There was a time when a brand platform took six months. Stakeholder interviews stretched across quarters. The agency disappeared into a war room and emerged with a hundred-slide deck and a manifesto video. Everyone applauded. Half of it shipped.
That process is dead. Budgets killed it, timelines killed it, and honestly, the results killed it — because a brand foundation that takes six months to write is usually answering questions the market stopped asking three months in.
It isn't that brand strategy got less rigorous. It's that the conditions around it collapsed inward. The modern brief arrives with fourteen stakeholders who already have opinions, a CEO who read something on a plane, a product roadmap that will shift twice before launch, and six weeks. Not six months. Six weeks.
You can treat that as a degraded version of the old process, or you can treat it as a different sport. I've built brand platforms for streaming services, apparel giants, and fintech companies under exactly these conditions, and the ones that worked shared a structure — not a shortcut, a structure.
Here's the uncomfortable truth about those hundred-slide foundations: most of their value was never in the slides. It was in the arguments the slides settled. The deck was a receipt for alignment.
So when the timeline compresses, you don't compress the thinking — you compress the theater. Get the fourteen stakeholders in a room early, not at the big reveal. Make them argue about the positioning territory before anything is designed. When I ran brand work for a major music streaming launch, the four-phase rollout plan mattered less than the moment the product, marketing, and executive teams agreed on a single sentence about what the service uniquely offered. Everything after that was execution.
A stakeholder who fought about the strategy in week two defends it in week six. A stakeholder who first sees it at the readout finds reasons it won't work. The modern brief builds the fight in on purpose.
Six-month processes bought breadth: every segment, every competitor, every adjacency. Six-week processes force a bet. You pick the two or three questions where the answer actually changes the strategy, and you go deep on those. Is the growth audience who leadership thinks it is? Is the category convention actually a rule, or just a habit? What does the customer already believe about us that we can build on?
One well-chosen question, answered with real evidence, beats a landscape audit nobody reads. The discipline is in the choosing.
The old model treated the brand foundation as architecture — pour the concrete, build on top for a decade. The new model treats it as an operating system that ships versions. The positioning holds; the expressions update. The value proposition holds; the messaging hierarchy gets pressure-tested against every new channel and revised without ceremony.
This isn't instability. It's honesty about how brands actually live.

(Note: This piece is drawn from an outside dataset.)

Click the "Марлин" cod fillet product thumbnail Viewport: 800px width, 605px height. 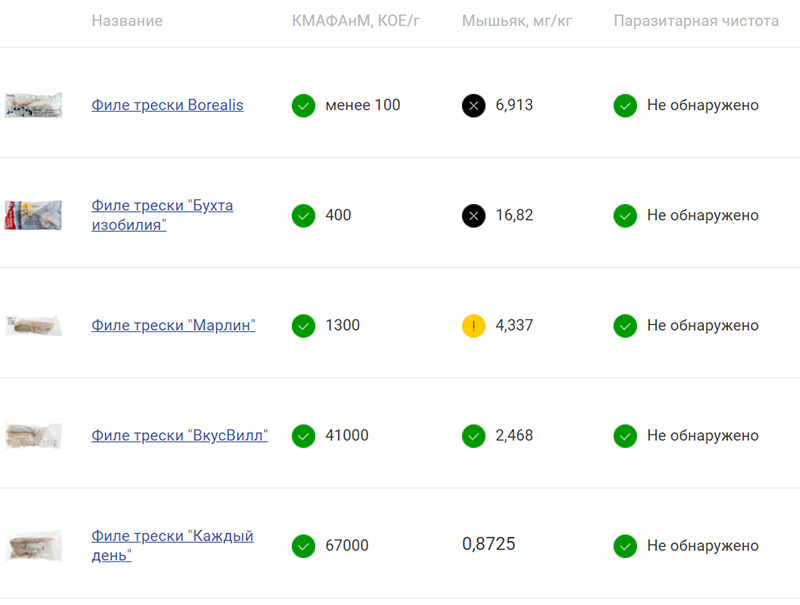click(33, 325)
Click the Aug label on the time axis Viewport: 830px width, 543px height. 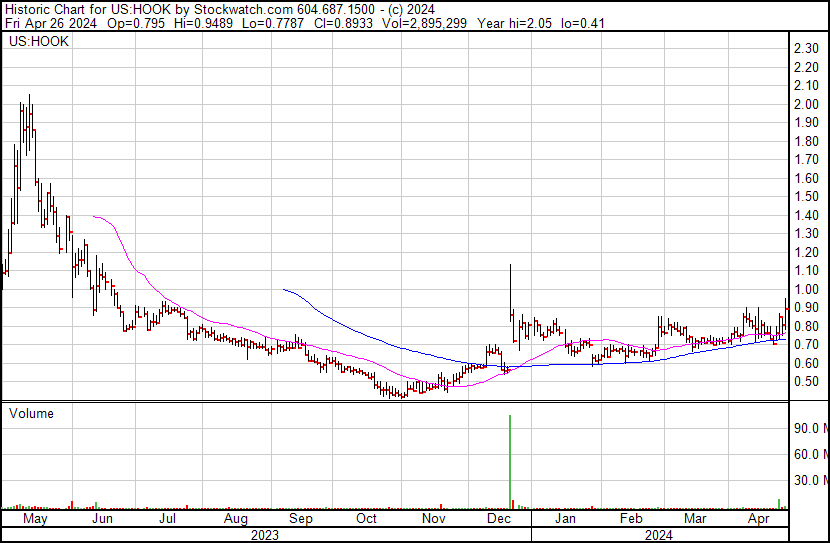[x=236, y=520]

The foundation that can't survive contact with a new competitor or a product pivot was never a foundation — it was a framed poster.
The craft. The insistence on a position that is both true and ownable. The refusal to ship a brand character that's a synonym cloud. The knowledge that "premium" is something you show, not something you say. None of that changed.
What died was the pace, and it deserved to die. The brief is dead. The brief endures. It just moves like everything else does now — fast, versioned, and accountable to the market instead of the war room.